Having saved a match point in an epic triumph over Dan Evans in the last round, Wawrinka, a semifinalist in 2013 and 2015, cruised through the first two sets against Illya Marchenko.
The U.S. Tennis Association confirmed that the noise was due to a malfunctioning digital audio sound processor which will be replaced between Wednesday’s day and night sessions.
“Her serve”, the 92nd-ranked Konjuh summed up, “is just too good”. “That was the difference”.
“It was obviously different serving under the roof”, he said.
“After the rain delay I think I was more focused and started playing better tennis, so I was getting more confidence”.
“On Sunday night I tried to get in bed early and I slept for 12 hours straight”.

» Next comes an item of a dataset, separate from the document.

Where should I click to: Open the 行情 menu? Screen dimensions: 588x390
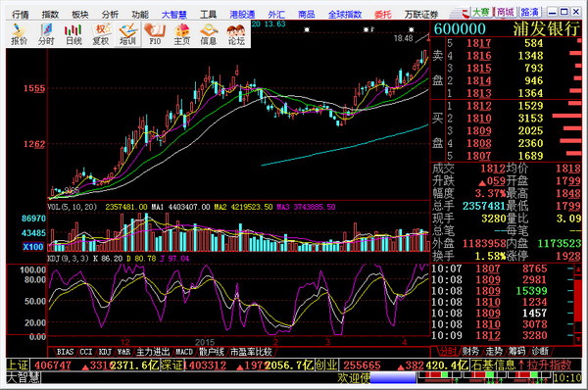click(x=21, y=15)
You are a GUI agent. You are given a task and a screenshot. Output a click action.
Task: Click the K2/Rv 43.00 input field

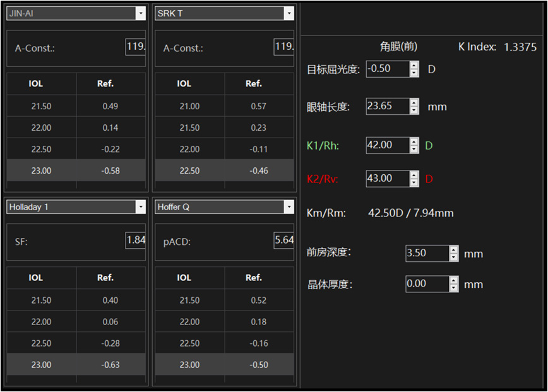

“That would be the fastest serve I’ve hit, the other best serve was here at the US Open around 138 but I have never hit over 140”. The Scot served consistently and broke Dimitrov seven times, punishing the Bulgarian’s erratic serves. “I just didn’t hold serve enough”.
But the English beat would get no easier the rest of the way Wednesday afternoon on Arthur Ashe Stadium court, after Nishikori rebounded and gutted out a thrilling five-set victory – 1-6, 6-4, 4-6, 6-1, 7-5 – to advance to the U.S. Open semifinals for the second time in his career.
Nishikori, runner-up here in 2014, goes through to his second grand slam semi-final, where he will face either Juan Martin del Potro or Stan Wawrinka.
The first two quarter-finals take place on Tuesday when defending champion Novak Djokovic faces France’s Jo-Wilfried Tsonga and Lucas Pouille, the conqueror of Rafael Nadal, tackles French compatriot Gael Monfils.
Murray had won seven of his previous eight meetings with Nishikori, including their most recent encounter in the Olympic semi-finals, but the Japanese is one of the game’s great shot-makers who has the ability to mix up big ground strokes with beautifully timed drop shots.
He is narrowly ahead of Edmund in the rankings and matched his Wimbledon showing by reaching the third round in NY, where he held match point before losing in five sets to world number three Stan Wawrinka. “I had very few unforced errors and made it tough for Grigor”, Murray said.
Murray refused to blame his defeat on the incident.
“It was definitely my mistakes that lost the first set”.
The ebb and flow nature of the contest saw Nishikori level again, only for a third break in a row to go the way of Murray; a lead he would not scupper as he took the third set to edge ahead again. The Scot’s fist-pumping was evidence of a determination not to let his opponent off the hook again and he promptly served out for the set, bellowing out a roar of celebration after thumping a backhand victor down the line.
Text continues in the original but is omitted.